Ainda mais misteriosa do que a onipresença dos barquinhos nos capôs era a ausência dos mesmos em qualquer praia, rio ou lago. Seria um modelo muito específico de caiaque usado apenas em raras corredeiras às quais eu não tinha acesso? Seria um modelo para um desses esportes olímpicos de inverno que brasileiros ricos talvez praticassem nas férias em Aspen, tipo um bobsled ou curling? Ou um bote de segurança para uso em caso de enchente?

Foi minha mulher, com sua infinita superioridade intelectual, quem me explicou, há menos anos do que eu gostaria de confessar: “Não é um barquinho, animal! É um bagageiro de teto!”.

Fez-se a luz; mas logo voltei à escuridão. Por que diabos tanta gente precisaria de um bagageiro de teto? Se o cidadão quer levar uma quantidade de coisas que nem cabe num carro, não seria melhor chamar um carreto? Bagageiro de teto me soou como um desses delírios do capitalismo desenfreado, tipo borda de pizza recheada, o SUV Hummer, as coxas da Gracyanne.

Ilustração de um carro azul, com um bagageiro no teto. Ao fundo, montanhas verdes ebranquiçadas
Folhapress

Eu tinha trinta anos, confesso, quando descobri a existência do bagageiro de teto — trinta anos e nenhum filho. Diz o ditado que os bebês já nascem com uma baguete embaixo do braço. Levado ao pé da letra, o ditado afirma que o pai da criança não é você, e sim o Olivier Anquier.

Encarado de forma mais abrangente, contudo, o que o ditado sugere é que um filho leva a gente a correr atrás do sustento. O que o ditado não conta é que gastamos tudo o que ganhamos na correria em coisas pro filho. Roupas, mamadeiras, banheirinhas, boias, andadores, umidificador de ar, cavalos de pau, infinitos dinossauros, um sistema solar inflável —tantas coisas que um dia você vai viajar e vê que não cabe tudo no porta-malas.

Foi na quarentena que resolvemos dar este mergulho de cabeça no zeitgeist burguês e comprar um “barquinho”. Pesquisamos durante dias e antes do Réveillon compramos o maior barquinho de todos, capaz de levar 600 litros de tralhas pelas estradas deste Brasil.

Passamos horas (talvez dias, perdi a noção do tempo) na garagem do prédio, com uma escada, uma cadeira da cozinha e uma caixa de ferramentas, instalando o barquinho. Enchemos o barquinho com brinquedos das crianças, compras para dez dias isolados no meio do mato, roupas, um serrote, uma pá, um tapete, uma bicicletinha infantil, uma leitoa congelada.

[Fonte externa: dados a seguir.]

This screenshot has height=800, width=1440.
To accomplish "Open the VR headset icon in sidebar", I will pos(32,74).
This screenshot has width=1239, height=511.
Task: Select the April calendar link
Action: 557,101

Ligamos o carro —e tocou o interfone. Joaquim, nosso querido zelador, avisou, com o devido zelo, que carro com barquinho não passava pela porta da garagem.

Foram mais umas quatro horas (ou quatro dias?) para tirar tudo do barquinho, desmontar o barquinho, rearranjar toda a tralha dentro do carro. (Cogitamos deixar pra trás uma das crianças para caber a leitoa, mas tememos um processo da Vara de Família e deixamos a leitoa). Desde janeiro, o barquinho está no hall do elevador.

Há uma semana, eu e meu amigo João trocamos mensagens sobre o cargueiro entalado no Canal de Suez. Há algo de essencialmente masculino naquela barbeiragem. Uma irresponsabilidade homersimpsoniana, um otimismo papaipigueano: “tchá comigo! Eu sei o que eu tô fazendo! Vai dar certo!”.

Homer, Papai Pig, capitão do navio: #tamojunto. Mas por pouco tempo.

VENDO BAGAGEIRO DE TETO. NUNCA USADO. TRATAR NO VENDO
BARQUINHO@GMAIL.COM.

É sério. Acabei de fazer o email. Obrigado.